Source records

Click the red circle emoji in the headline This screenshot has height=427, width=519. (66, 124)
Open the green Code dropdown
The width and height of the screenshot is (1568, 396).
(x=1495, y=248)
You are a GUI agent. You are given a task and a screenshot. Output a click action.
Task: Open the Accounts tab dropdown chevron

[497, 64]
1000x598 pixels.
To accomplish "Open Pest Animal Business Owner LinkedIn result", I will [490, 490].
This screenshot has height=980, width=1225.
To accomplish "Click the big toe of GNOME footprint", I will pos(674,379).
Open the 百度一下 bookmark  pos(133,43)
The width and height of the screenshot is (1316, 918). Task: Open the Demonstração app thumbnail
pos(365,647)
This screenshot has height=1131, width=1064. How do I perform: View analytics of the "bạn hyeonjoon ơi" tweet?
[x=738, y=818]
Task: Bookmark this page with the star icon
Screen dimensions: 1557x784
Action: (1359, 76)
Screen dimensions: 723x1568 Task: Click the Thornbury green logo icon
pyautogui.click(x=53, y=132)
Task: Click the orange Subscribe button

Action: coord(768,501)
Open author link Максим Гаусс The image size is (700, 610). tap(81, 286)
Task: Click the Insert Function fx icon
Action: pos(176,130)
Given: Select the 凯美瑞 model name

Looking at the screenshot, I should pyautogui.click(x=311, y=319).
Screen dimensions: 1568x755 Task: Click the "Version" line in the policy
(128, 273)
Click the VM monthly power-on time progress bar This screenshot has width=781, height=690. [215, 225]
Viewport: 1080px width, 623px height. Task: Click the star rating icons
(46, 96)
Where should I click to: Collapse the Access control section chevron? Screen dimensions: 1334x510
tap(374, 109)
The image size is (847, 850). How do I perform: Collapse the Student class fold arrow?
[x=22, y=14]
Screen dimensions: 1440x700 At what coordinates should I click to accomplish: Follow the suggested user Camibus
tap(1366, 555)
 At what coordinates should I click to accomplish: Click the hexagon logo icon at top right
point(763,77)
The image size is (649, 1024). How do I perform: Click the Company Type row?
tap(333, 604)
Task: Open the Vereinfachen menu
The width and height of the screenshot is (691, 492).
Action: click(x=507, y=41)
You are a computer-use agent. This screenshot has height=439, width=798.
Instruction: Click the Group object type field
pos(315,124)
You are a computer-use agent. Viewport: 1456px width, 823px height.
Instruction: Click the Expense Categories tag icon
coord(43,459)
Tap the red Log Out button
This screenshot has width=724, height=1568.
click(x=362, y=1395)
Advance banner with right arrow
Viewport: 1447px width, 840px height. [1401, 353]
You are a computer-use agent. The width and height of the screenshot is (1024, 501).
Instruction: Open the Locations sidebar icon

▶ Problem to work on
When you find a line in the records that contains the word "agent", copy it.

▶ Exercise solution
You are a GUI agent. You are given a task and a screenshot. Output a click action.
You are a computer-use agent. This screenshot has height=439, width=798.
You are a computer-use agent. Viewport: 1456px width, 823px height.
You are a computer-use agent. The width and height of the screenshot is (1024, 501).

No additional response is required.